Namun, dia menyukai fakta bahwa Freya sekarang peduli padanya. Di masa kecilnya, tidak ada yang ingin merasa peduli padanya. Bahkan ayahnya meninggalkannya begitu ibunya meninggal. Meskipun dia mencoba membangun hubungan dengannya lagi dan dia juga sudah memaafkan ayahnya. Dia tahu Nicholas peduli padanya, bahkan saat mereka berpisah, dia tahu. Pewaris terkutuk seharusnya diasingkan dan dicoret dari garis suksesi, tapi ayahnya tidak melakukan hal seperti itu.
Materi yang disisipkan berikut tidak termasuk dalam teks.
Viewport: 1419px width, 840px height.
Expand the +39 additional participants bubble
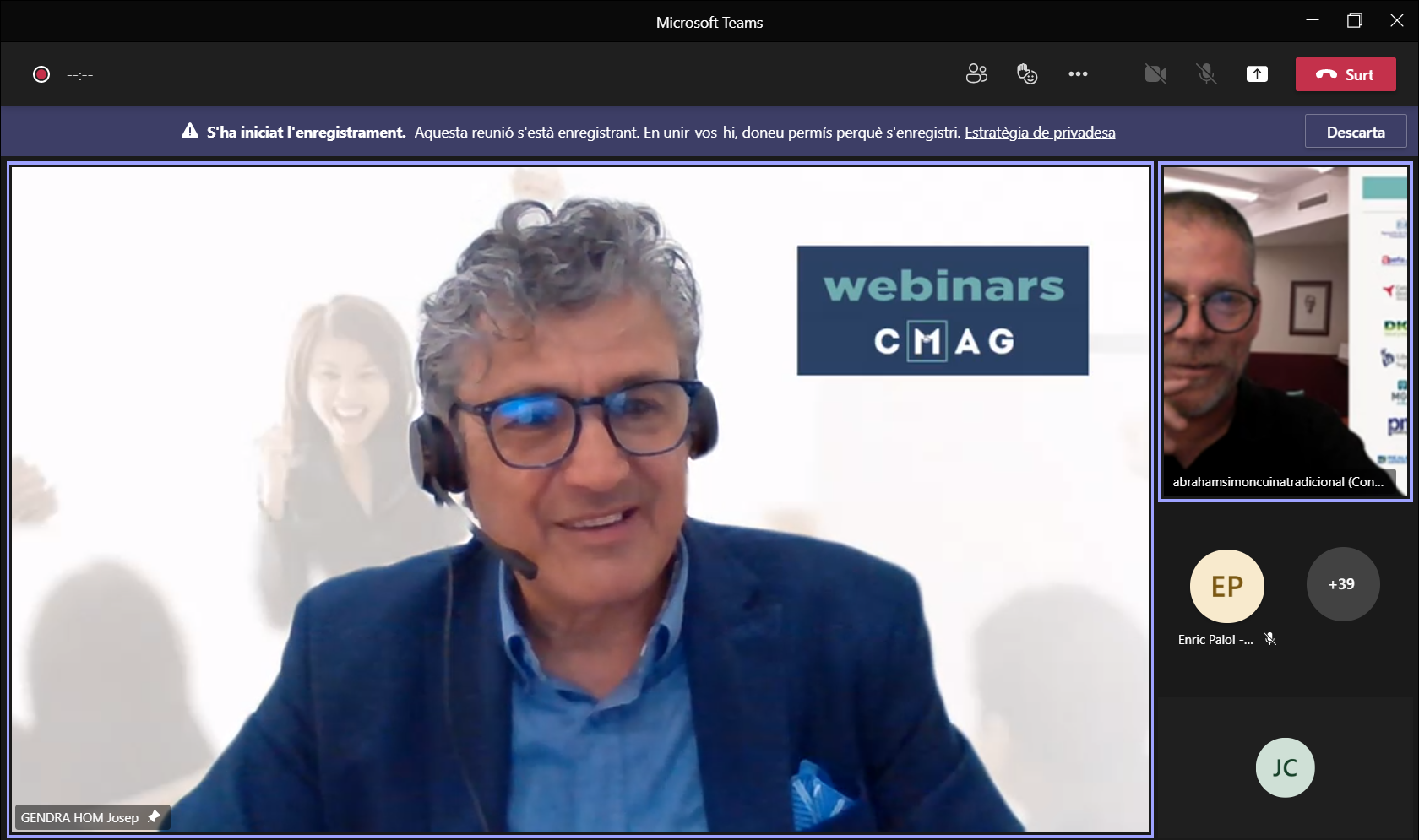1342,584
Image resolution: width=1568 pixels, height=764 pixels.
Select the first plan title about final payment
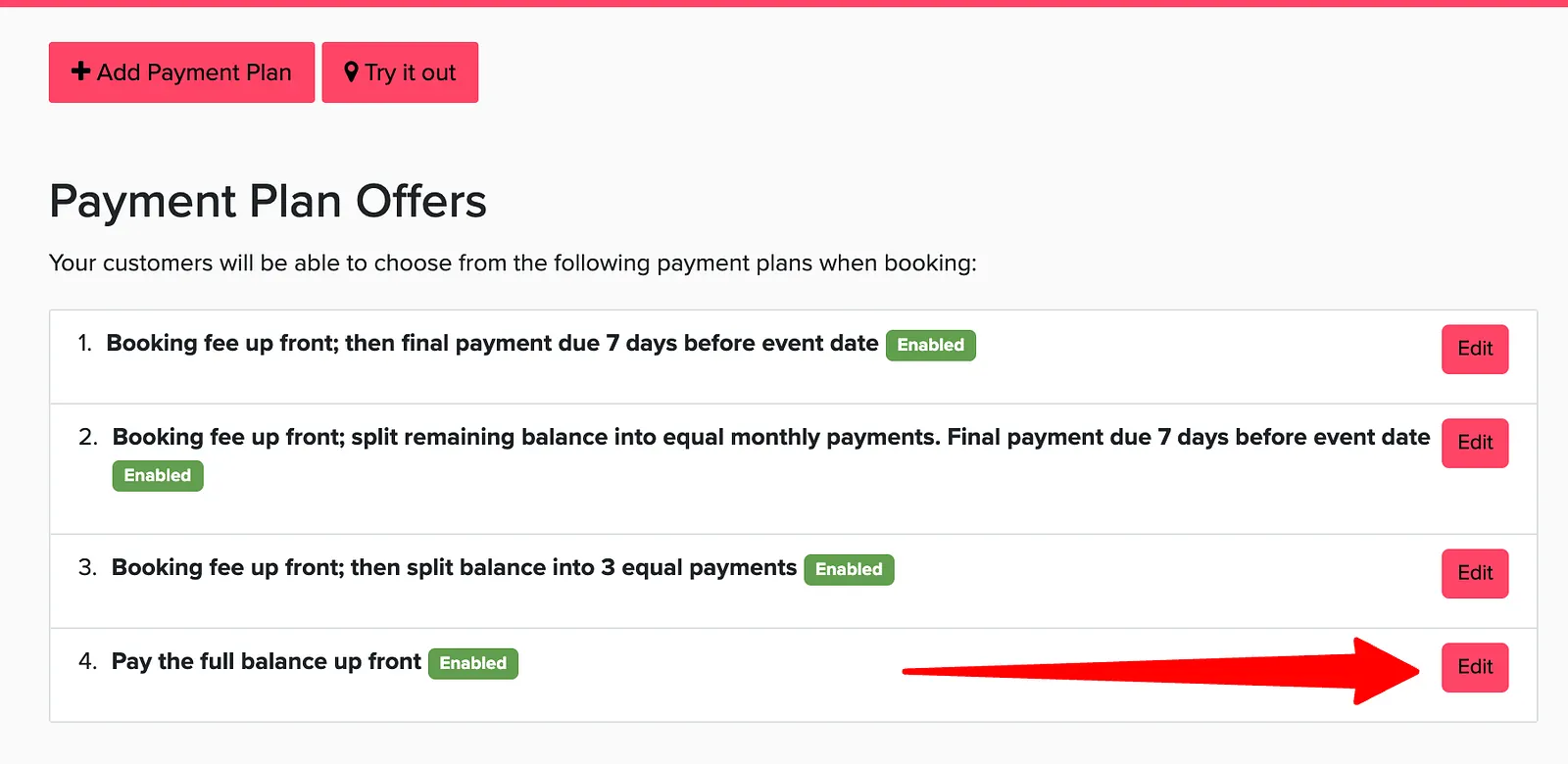[492, 343]
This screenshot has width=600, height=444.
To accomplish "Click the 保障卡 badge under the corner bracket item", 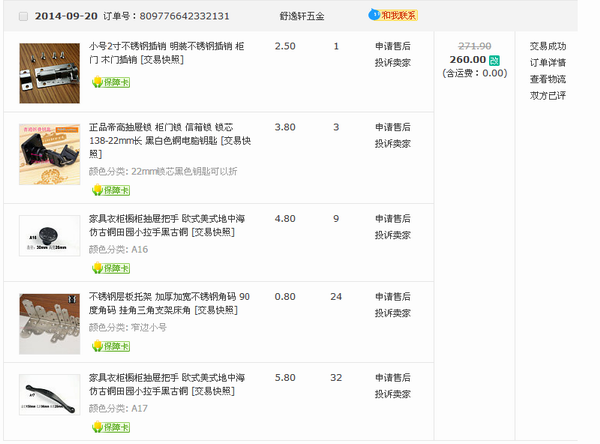I will point(111,346).
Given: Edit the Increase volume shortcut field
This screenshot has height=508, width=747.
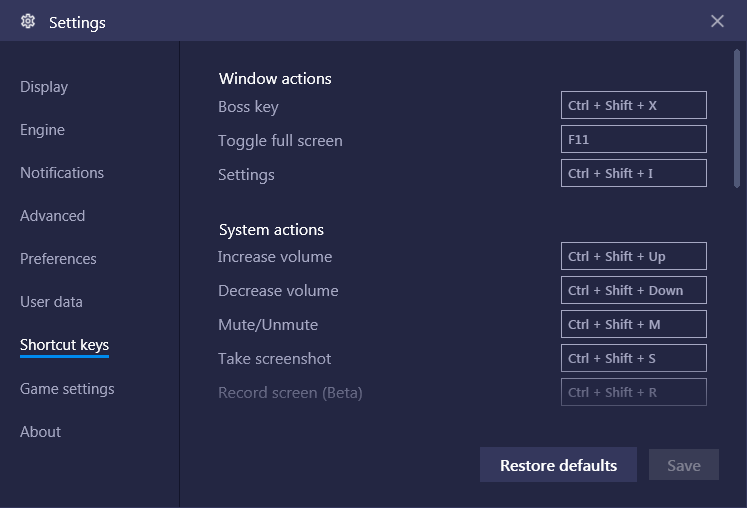Looking at the screenshot, I should click(633, 256).
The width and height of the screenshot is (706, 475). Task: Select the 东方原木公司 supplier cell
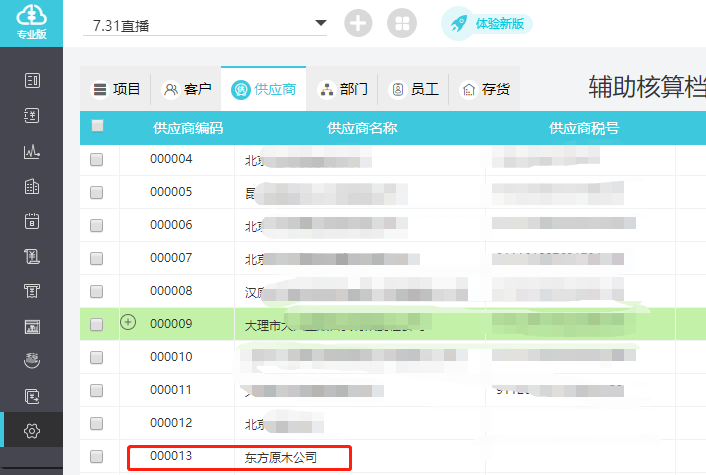pyautogui.click(x=281, y=457)
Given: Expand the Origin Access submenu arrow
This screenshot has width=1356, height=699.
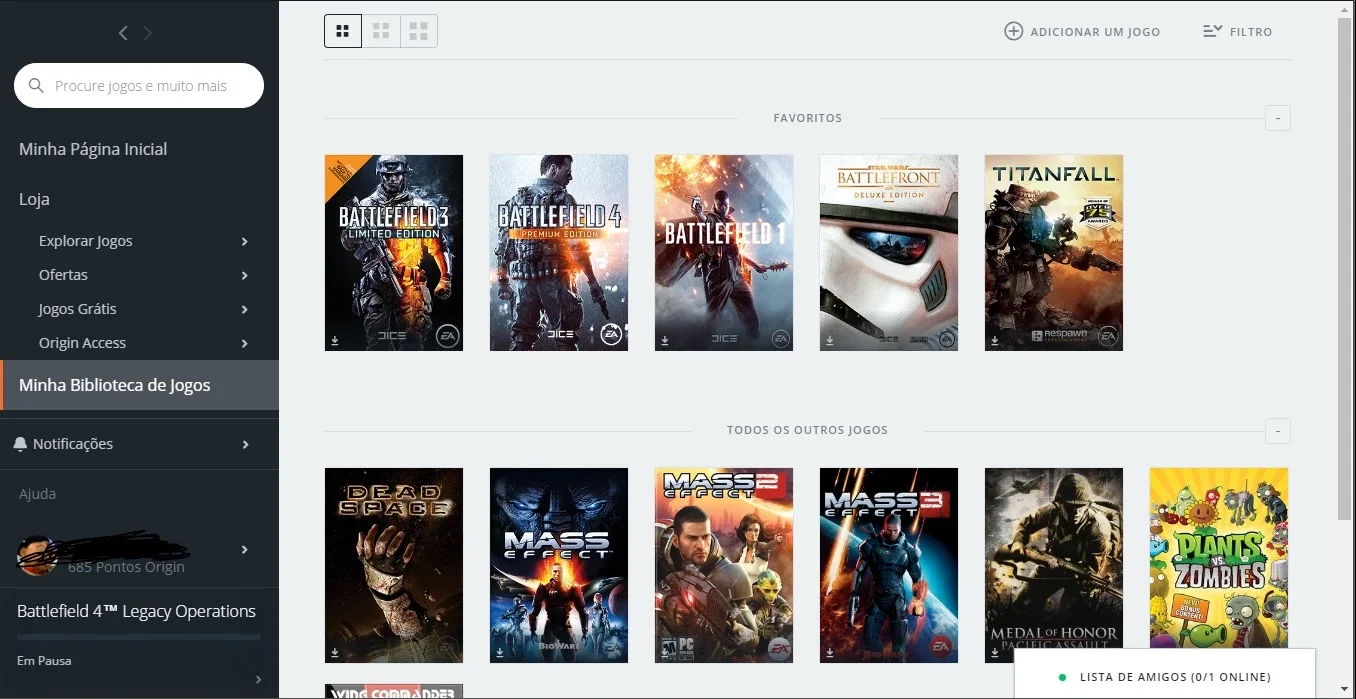Looking at the screenshot, I should [245, 343].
Tapi Freya berani mengatakan itu di depan wajahnya dan itu membuatnya semakin menyukainya. Yang dia inginkan sekarang adalah mengakui perasaannya padanya. Tapi dia tidak bisa, tentu saja dia tidak bisa. Ini masalah status. Dia adalah seorang pangeran dan Freya adalah gadis biasa. Jika dia menginginkan dukungan untuk Rivalian, dia harus menikahi seorang bangsawan.
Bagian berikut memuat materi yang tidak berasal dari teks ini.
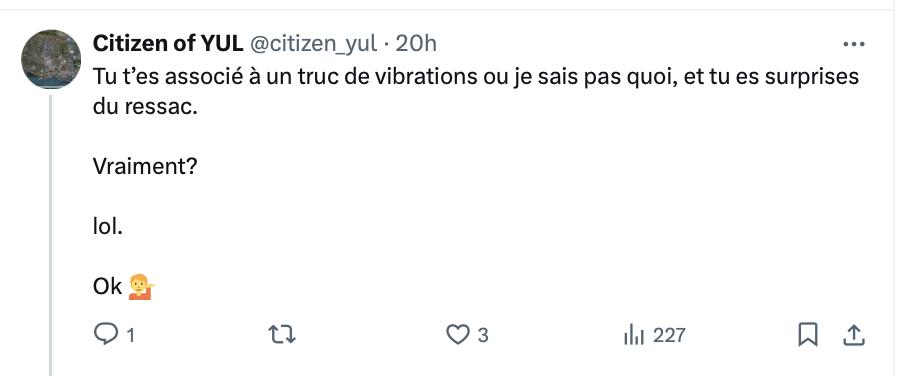Bookmark this tweet
This screenshot has width=902, height=376.
808,335
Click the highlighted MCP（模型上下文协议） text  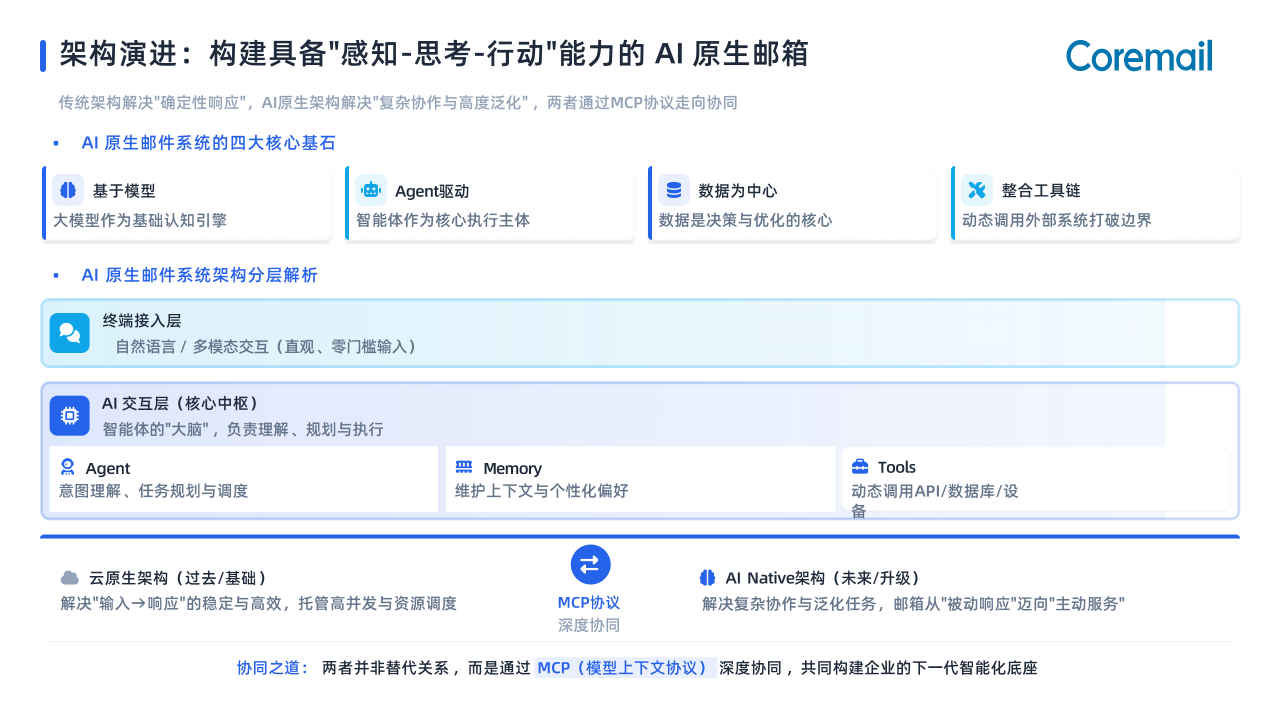[x=626, y=668]
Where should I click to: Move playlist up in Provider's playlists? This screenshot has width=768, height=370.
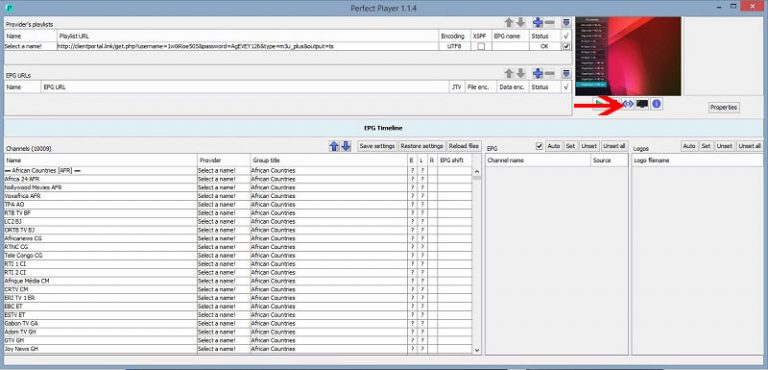pyautogui.click(x=509, y=23)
Oh, sekarang dia lupa tempatnya. Lucien akan menikah dengan Sara Lavigne, seorang bangsawan, dan semuanya akan baik-baik saja. Lagipula, siapa dia selain putra tiri dari sang Ratu? Tidak peduli seberapa kuat keinginan ayahnya untuk menjadikannya raja, dia tidak bisa. Dia tidak memiliki dukungan dari rakyat dan banyak yang membencinya.
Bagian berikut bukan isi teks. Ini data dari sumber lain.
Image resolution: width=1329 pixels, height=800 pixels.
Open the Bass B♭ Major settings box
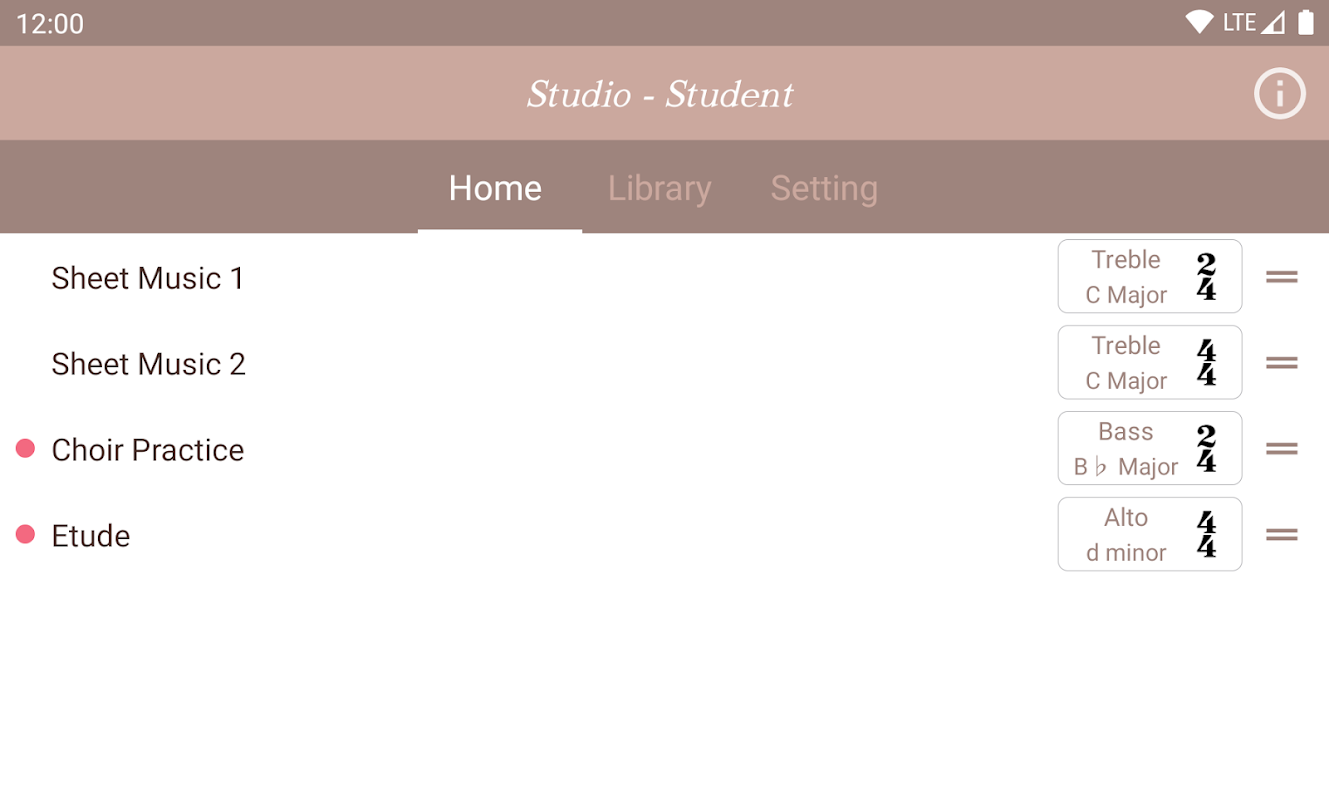[1126, 449]
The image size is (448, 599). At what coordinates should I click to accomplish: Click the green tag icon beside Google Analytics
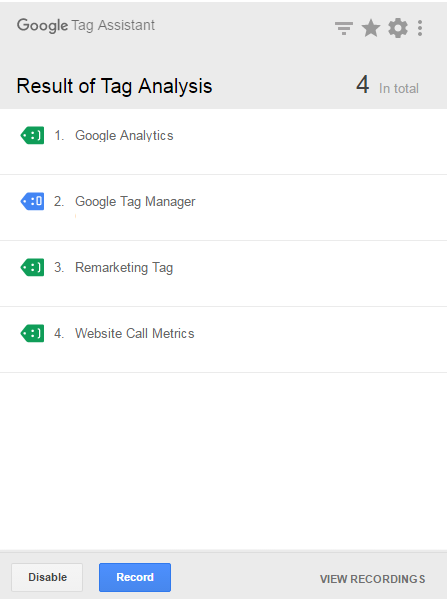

Selama sepuluh tahun, dia sudah membuktikan dirinya mampu. Pada akhirnya, siapa dia selain seorang cadangan? Jika sesuatu terjadi pada Lucien, maka dia harus menggantikan saudara tirinya itu. Terkadang dia bertanya-tanya mengapa hidup harus begitu sulit baginya.
"Luke? Kau baik-baik saja?"
Dia memberikan anggukan singkat. "Ya. Kenapa? Khawatir kepalaku menghantam sesuatu?"
"Tidak. Kau sangat pendiam, itu saja."
"Jadi kau lebih suka saat aku berisik?"
"Mungkin."
Mereka terus berjalan, tidak ada yang berbicara. Luke merasa gelisah. Keheningan di antara mereka hampir membunuhnya. Dia ingin tetap diam tapi dia tidak suka kesunyian, dan Freya sepertinya tidak ingin berbicara sekarang. Dia selalu seperti itu, bagaimana orang bisa diam selama itu? Luke tidak bisa diam. Itu membuatnya gelisah. Kesunyian membuat pikirannya mengembara ke bagian-bagian negatif yang tidak disukainya.
Dia ingin bicara, bahkan jika itu argumen yang tidak menyenangkan.
"Kenapa?" tanyanya, tidak bisa menghadapi kesunyian di antara mereka. Dia berhenti berjalan, menatap Freya.
"Apa?"
"Kenapa kau peduli padaku?" Tolong jangan katakan itu karena kasihan. Dia mengulangi kalimat itu berulang kali dalam pikirannya, diam-diam memohon. Dia tidak ingin belas kasihan dari orang lain, bahkan ayahnya.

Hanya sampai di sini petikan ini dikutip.